The church where Jonas meets Noah was filmed at the Stahnsdorf South-Western Cemetery in Stahnsdorf. The high school location was filmed at the Reinfelder Schule in Berlin's Charlottenburg-Wilmersdorf neighbourhood. The bridge and the train tracks were filmed on the abandoned Wannsee-Stahnsdorf railway in the middle of the Düppeler forest near Lake Wannsee. The gates to the power plant are those at the Olympic Stadium Bell Tower; the nuclear reactor towers were computer-animated. The recurring street scene of the bus stop and T-intersection was filmed at Fahrtechnik Akademie in Zossen. The truck stop with Benni's caravan is located at Zollamt Berlin-Dreilinden (the former Checkpoint Bravo). Exterior hospital shots were filmed at the old section of Lungenklinik Heckeshorn in Wannsee. Library scenes were filmed at the University of Applied Sciences for Finance in Königs Wusterhausen and Berlin State Library.
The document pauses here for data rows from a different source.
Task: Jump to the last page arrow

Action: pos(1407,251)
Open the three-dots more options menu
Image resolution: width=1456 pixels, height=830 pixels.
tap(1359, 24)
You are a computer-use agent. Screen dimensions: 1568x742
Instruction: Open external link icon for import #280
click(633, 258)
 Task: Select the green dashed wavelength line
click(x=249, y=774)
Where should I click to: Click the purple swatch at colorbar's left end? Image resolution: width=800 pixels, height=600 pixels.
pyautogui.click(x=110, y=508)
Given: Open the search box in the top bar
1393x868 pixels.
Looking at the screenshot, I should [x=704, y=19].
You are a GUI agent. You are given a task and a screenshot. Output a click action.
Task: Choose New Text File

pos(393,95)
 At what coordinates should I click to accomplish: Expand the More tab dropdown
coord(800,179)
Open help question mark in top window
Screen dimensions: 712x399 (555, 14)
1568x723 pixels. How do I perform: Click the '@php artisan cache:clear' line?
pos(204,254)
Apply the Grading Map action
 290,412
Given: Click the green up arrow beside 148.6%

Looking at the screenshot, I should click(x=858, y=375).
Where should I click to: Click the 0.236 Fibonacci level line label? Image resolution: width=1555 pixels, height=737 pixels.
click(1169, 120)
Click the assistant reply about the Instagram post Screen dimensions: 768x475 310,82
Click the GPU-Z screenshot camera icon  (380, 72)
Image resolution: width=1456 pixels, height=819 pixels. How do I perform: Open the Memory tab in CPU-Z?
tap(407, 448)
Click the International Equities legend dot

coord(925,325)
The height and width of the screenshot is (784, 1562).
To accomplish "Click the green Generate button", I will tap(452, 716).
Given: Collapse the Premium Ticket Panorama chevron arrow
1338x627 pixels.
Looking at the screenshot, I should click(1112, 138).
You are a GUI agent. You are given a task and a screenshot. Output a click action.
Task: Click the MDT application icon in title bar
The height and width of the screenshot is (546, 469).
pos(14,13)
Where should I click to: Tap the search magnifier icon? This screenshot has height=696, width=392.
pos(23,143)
The series was filmed in 4K (Ultra HD) resolution. It is the first German-language Netflix original series and follows a trend of internationally produced Netflix originals, including the Mexican series Club de Cuervos in 2015, the Brazilian series 3% in 2016, the Italian series Suburra: Blood on Rome in 2017, and the Indian series Sacred Games in 2018.

Principal photography for the second season took place on location in Berlin from June 2018 until November 2018.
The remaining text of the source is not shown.